▸ **EXERCISE 1**: In the episode recap below, swap "Zoisite" for "Kunzite" and give back the passage that begins at the words "THE CAD. Poor" and stops after "I couldn’t say.".
▸ **EXERCISE 2**: Return the records below word for word, from their first line through the line that contains "point(129,228)", with both of those lines included. Leave the pictures out.

▸ **TEXT TO READ**:
Mako is affronted by his willingness to cheat, but before she can do any moralising, a waiter shows up. There’s a great joke as Makoto orders a large curry and rice without thinking, then hastily orders the far more delicate “milk tea” instead.
Too bad the waiter is Zoisite, who proceeds to wreck the cafe. Crane Game Joe is apparently a massive, massive cowardly dick and crawls away. Usagi challenges him on this (only she would pick this moment), and Joe stammers that he doesn’t even like big girls anyway.
THE CAD. Poor Mako-chan. After she defended him and everything. Joe can piss off.
Of course, whereas the typically stereotypical girly thing to do would be to cry, that’s not Makoto’s style. She chases after Zoisite and Joe, but whether to defend or murder Joe, I couldn’t say.

▸ **EXCERPTED DATA**:
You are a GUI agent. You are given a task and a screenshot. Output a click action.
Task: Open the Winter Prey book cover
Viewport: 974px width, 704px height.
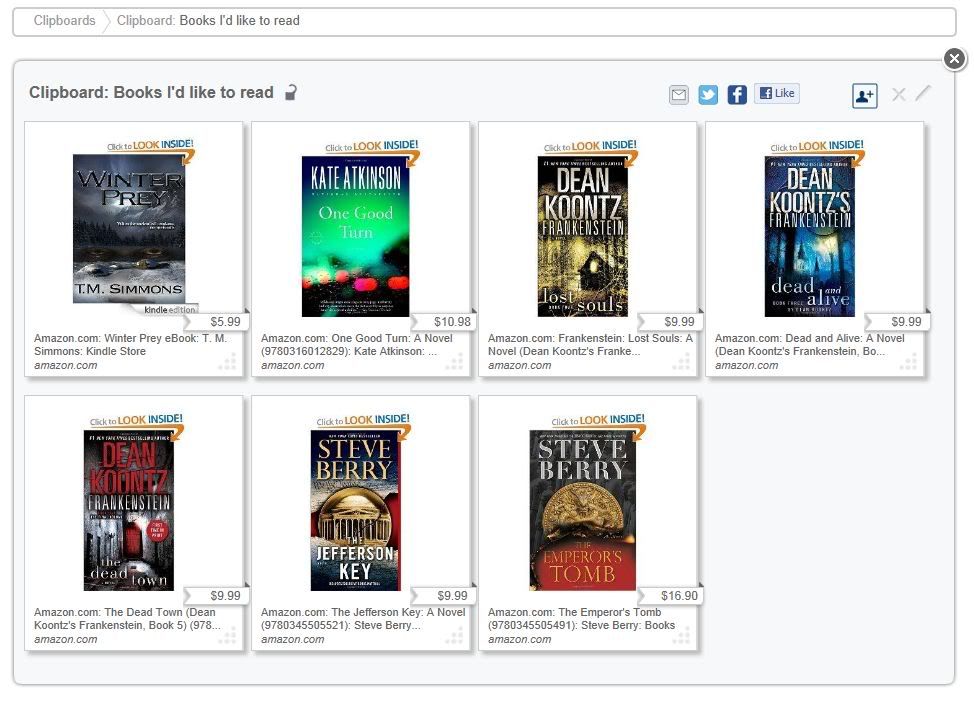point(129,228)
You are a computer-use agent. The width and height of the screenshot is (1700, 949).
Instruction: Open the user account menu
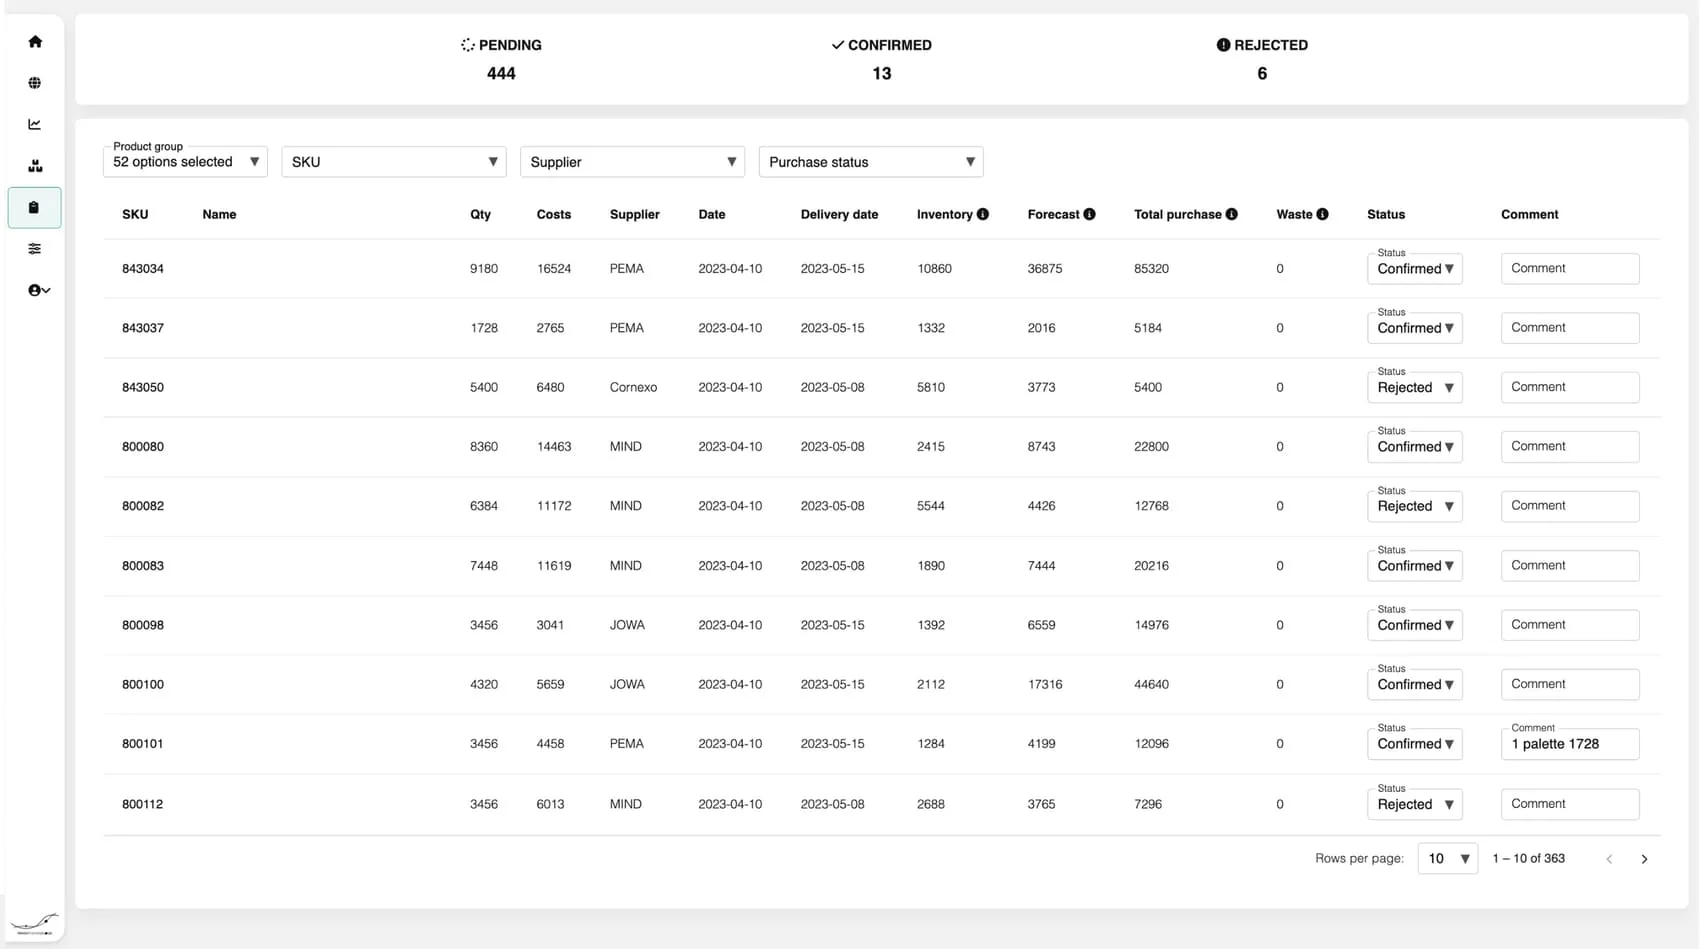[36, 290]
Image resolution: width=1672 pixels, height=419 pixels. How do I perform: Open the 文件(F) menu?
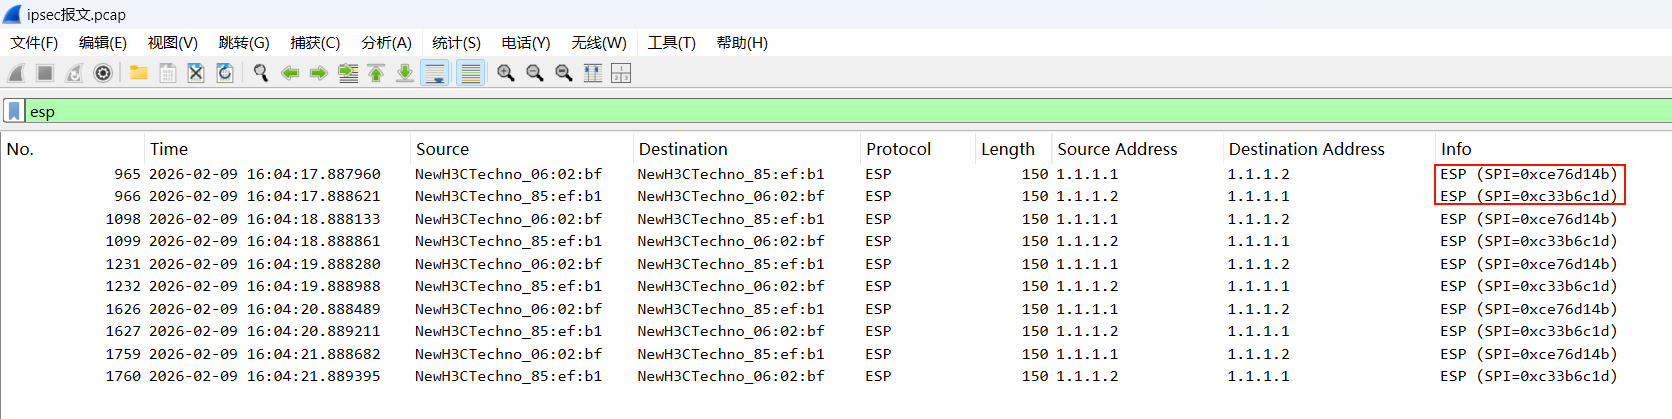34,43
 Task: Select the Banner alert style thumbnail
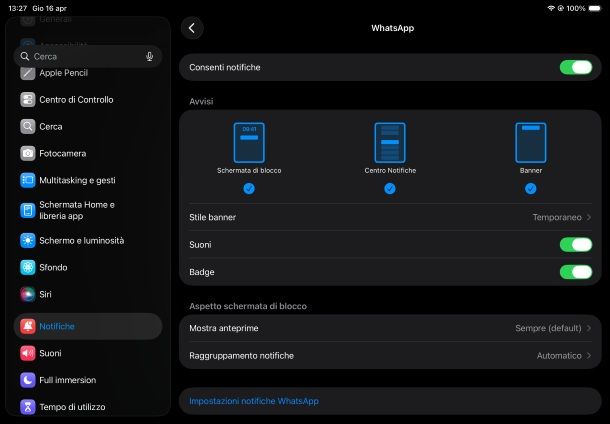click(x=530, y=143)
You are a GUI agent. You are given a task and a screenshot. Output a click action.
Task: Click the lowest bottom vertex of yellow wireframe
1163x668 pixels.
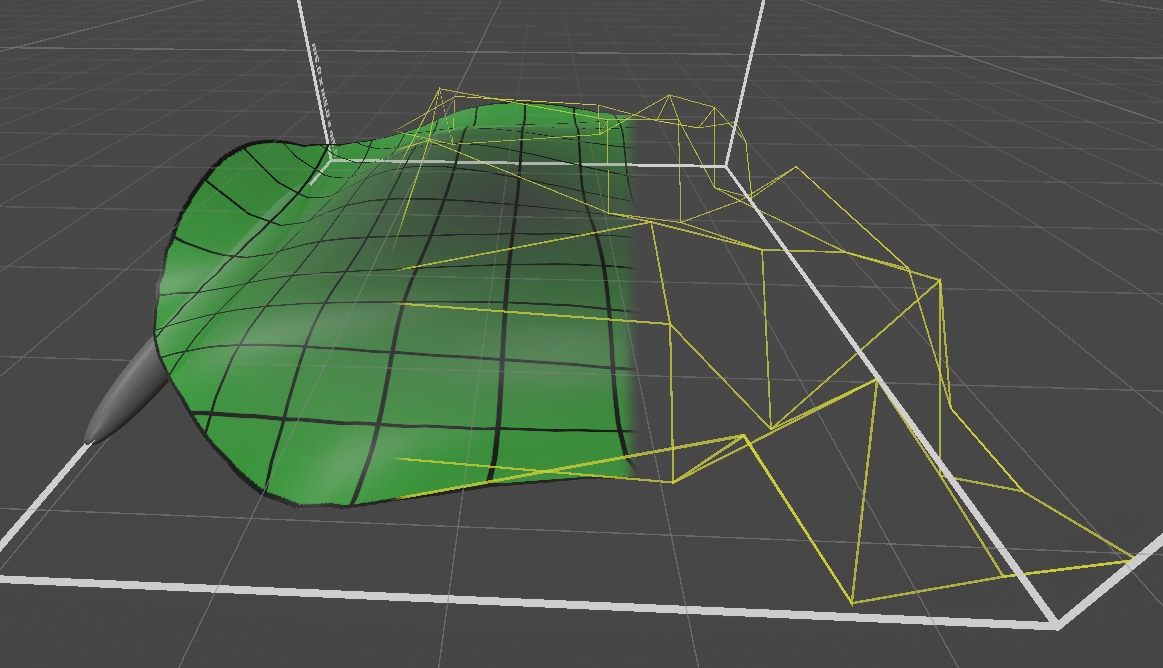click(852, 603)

▸ **EXERCISE ANSWER 1**:
THE CAD. Poor Mako-chan. After she defended him and everything. Joe can piss off.
Of course, whereas the typically stereotypical girly thing to do would be to cry, that’s not Makoto’s style. She chases after Kunzite and Joe, but whether to defend or murder Joe, I couldn’t say.

▸ **EXERCISE ANSWER 2**:
You are a GUI agent. You are given a task and a screenshot. Output a click action.
Task: Open the Winter Prey book cover
Viewport: 974px width, 704px height.
point(129,228)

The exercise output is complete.